だが、影の教会では、その力すら取引台の上へ載せられる。
「この証があれば、中へ入れるのか?」
「門を見つけられればな」
ドーンは言った。
「その証が保証するのは、中の連中がお前をすぐに侵入者として始末しないということだけだ」
「欲しいものを買えるかどうかは、お前が何を差し出せるかによる」
俺は徽章を服の内側へしまった。
「もう一つ、覚えておけ」
ドーンが瞼を持ち上げた。
「影の教会では、すべての取引が匿名で行われる」
「入る前に、顔、声、体格、それから身元につながる物をすべて隠せ」
「誰も信用するな。

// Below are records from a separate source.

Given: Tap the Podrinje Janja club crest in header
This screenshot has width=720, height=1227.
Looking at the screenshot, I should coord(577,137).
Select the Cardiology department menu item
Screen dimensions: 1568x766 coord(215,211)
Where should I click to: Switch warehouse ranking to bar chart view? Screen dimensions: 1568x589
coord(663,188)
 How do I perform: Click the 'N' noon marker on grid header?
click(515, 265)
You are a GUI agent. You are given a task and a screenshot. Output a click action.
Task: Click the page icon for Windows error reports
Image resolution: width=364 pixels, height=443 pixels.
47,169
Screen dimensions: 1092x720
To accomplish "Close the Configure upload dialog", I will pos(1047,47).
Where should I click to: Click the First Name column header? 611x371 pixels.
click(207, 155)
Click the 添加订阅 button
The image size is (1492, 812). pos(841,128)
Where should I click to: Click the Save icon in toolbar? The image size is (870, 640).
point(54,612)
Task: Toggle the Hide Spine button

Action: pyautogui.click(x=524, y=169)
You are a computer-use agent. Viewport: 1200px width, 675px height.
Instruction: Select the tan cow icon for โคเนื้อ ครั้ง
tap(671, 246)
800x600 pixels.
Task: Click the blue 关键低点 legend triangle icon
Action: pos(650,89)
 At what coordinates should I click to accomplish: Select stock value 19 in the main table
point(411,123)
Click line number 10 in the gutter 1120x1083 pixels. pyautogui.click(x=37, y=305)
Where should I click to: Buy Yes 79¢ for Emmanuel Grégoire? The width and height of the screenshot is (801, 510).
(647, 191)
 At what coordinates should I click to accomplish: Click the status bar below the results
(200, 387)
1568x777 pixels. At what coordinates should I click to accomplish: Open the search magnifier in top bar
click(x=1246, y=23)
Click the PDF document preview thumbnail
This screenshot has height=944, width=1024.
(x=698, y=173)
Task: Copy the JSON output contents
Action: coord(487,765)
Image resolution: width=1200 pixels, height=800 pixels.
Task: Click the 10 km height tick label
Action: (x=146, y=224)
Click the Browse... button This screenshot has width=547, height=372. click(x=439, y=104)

他人の正体を探ろうともするな」
「仮面をつけている者の中には、仇に顔を知られることを恐れているだけの奴もいる」
「だが、素顔を晒した瞬間、王国全土から追われるような人間もいる」
ドーンが火打ち石を鳴らした。
煙管の中に、小さな火がともる。
「特に、お前は注意しろ」
「異界人の顔立ちと訛りは目立つ」
「行くつもりなら、まずは身分を偽る方法を覚えろ」
俺は小さく頷き、出口へ向かって歩き出した。
最後の露店の列を通り過ぎる直前、足を止める。
「そうだ」
ドーンがこちらを見た。
「今夜、教会はカラウ通りへ向かう」
俺は振り返らなかった。
「夜の鐘が九度鳴ったあとだ」
「奴らが探しているのは、食淵教団が残したものだ」
煙管を挟んでいたドーンの指が止まった。
俺は再び歩き始める。
「行くつもりなら、急いだほうがいい」
それ以上、立ち止まることはなかった。
やがて俺の細い背中は、地上へ続く石階段の奥へ消えていった。
* * *
ドーンは椅子に腰かけたまま、長いあいだ動かなかった。
煙管の火が完全に消えた頃、ようやく立ち上がる。
「店じまいだ」
灰煙の喧騒が、一瞬だけ静まった。
近くにいた数人の露天商は、理由を尋ねなかった。
すぐさま商品をまとめ、店を畳み始める。
ドーンは地下倉庫を横切り、最奥にある細い通路へ入った。
通路の突き当たりには、窓のない部屋が一つある。
扉を開くと、濃い薬品の臭いが鼻を突いた。
部屋の中では、一人の女が寝台に横たわっていた。
頬は痩せこけ、肌は血の気を失っている。
掛け布から出た腕には、無数の黒い紋様が浮かび上がっていた。
紋様は手首から肩へ向かって伸びている。
まるで、何かが女の血肉の中へ根を張っているかのようだった。
ドーンは寝台のそばへ歩み寄った。
女は目を開けない。
「リア」
ドーンが呼びかけた。
返事はなかった。
予想していたことなのか、ドーンの表情は変わらない。
女の掛け布を整えると、その場でしばらく黙り込んだ。
「今日、異界人が一人やって来た」
「今夜、教会が食淵教団の残した祭壇を探しに行くと言っていた」
女は反応しない。
ドーンは、腕に広がる黒い紋様を見つめた。
その顔から、少しずつ温度が消えていく。
「俺が死ぬ前に、もう一度あの名を聞くことになるとはな」
ドーンは身体を起こした。
年齢とともに濁っていたはずの瞳が、薄暗い部屋の中で、刃のような鋭さを取り戻す。
寝台の下に落ちた影が、音もなく広がっていった。